▶ [Using the information]:
1. Rewrite the paragraph beginning "It has been mentioned in some of the more lengthy briefings" from the COVID-19 treatments excerpt in shorter form, keeping its main facts.
2. Write the next part of the COVID-19 treatments excerpt, starting after its last sentence.

▶ [Excerpt provided]:
-*-
UK's most vulnerable people to receive life-saving COVID-19 treatments in the community

It has been mentioned in some of the more lengthy briefings and articles, it just gets mentioned as 'new drugs' though often rather than anything more specific. It's definitely a factor in the calculations as to what to do.
 
I see that there's mounting evidence that the astra zeneca vaccine 'showed no ability to stop Omicron infection six months after vaccination', so that's most of India's vaccination program as well as ours up til now, plus the covax program. just talking about infection, as the other day, not severity of illness.
 
I see that there's mounting evidence that the astra zeneca vaccine 'showed no ability to stop Omicron infection six months after vaccination', so that's most of India's vaccination program as well as ours up til now, plus the covax program. just talking about infection, as the other day, not severity of illness.
-*-
[Data items]
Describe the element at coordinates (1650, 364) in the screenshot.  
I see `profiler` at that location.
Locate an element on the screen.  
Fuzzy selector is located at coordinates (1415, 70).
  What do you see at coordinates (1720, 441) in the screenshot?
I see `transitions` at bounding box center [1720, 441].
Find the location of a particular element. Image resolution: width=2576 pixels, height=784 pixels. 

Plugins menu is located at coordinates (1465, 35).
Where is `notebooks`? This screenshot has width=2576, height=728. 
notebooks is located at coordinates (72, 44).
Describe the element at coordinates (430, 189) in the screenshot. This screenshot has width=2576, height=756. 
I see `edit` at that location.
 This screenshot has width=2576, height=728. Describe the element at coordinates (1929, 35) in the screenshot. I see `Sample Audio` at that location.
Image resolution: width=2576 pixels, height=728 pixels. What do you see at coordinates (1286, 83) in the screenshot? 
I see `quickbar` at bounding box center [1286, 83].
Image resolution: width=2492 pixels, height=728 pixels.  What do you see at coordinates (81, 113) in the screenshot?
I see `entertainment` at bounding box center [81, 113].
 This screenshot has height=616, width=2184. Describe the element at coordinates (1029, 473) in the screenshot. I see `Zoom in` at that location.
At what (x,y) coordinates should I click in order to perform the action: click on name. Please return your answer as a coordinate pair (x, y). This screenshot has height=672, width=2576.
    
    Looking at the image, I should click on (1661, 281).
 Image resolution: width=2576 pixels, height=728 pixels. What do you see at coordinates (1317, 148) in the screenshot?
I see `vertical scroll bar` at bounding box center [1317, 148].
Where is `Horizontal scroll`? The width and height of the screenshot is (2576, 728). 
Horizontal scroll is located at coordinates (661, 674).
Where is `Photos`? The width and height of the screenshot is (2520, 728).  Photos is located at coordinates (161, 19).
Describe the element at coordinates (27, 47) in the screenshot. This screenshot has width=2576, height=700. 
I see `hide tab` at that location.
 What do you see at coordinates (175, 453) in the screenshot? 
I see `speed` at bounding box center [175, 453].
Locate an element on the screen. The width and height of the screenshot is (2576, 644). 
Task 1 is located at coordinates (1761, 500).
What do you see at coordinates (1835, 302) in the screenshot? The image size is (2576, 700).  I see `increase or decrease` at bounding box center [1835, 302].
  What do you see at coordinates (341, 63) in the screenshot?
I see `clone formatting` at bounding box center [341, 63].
-*-
▶ [Replies]:
1. Some of the longer briefings and articles mention the treatments, though usually only as "new drugs" rather than anything more specific. They are definitely a factor in deciding what to do.

2.
I can’t read the article but AZ still protects against a lot of hospitalisations and almost all deaths. That shouldn’t be forgotten.

Protection against any infection at all is a different ball game and requires boosters, potentially regularly.
 
I can’t read the article but AZ still protects against a lot of hospitalisations and almost all deaths. That shouldn’t be forgotten.

Protection against any infection at all is a different ball game and requires boosters, potentially regularly.
yes. i mean, i don't suppose we know yet fully what it does with omicron severity? But people seem optimistic.

On the other hand, this looks looks like not great news (for long term prevention of severe disease post vaccination). But I don't know how to read these things..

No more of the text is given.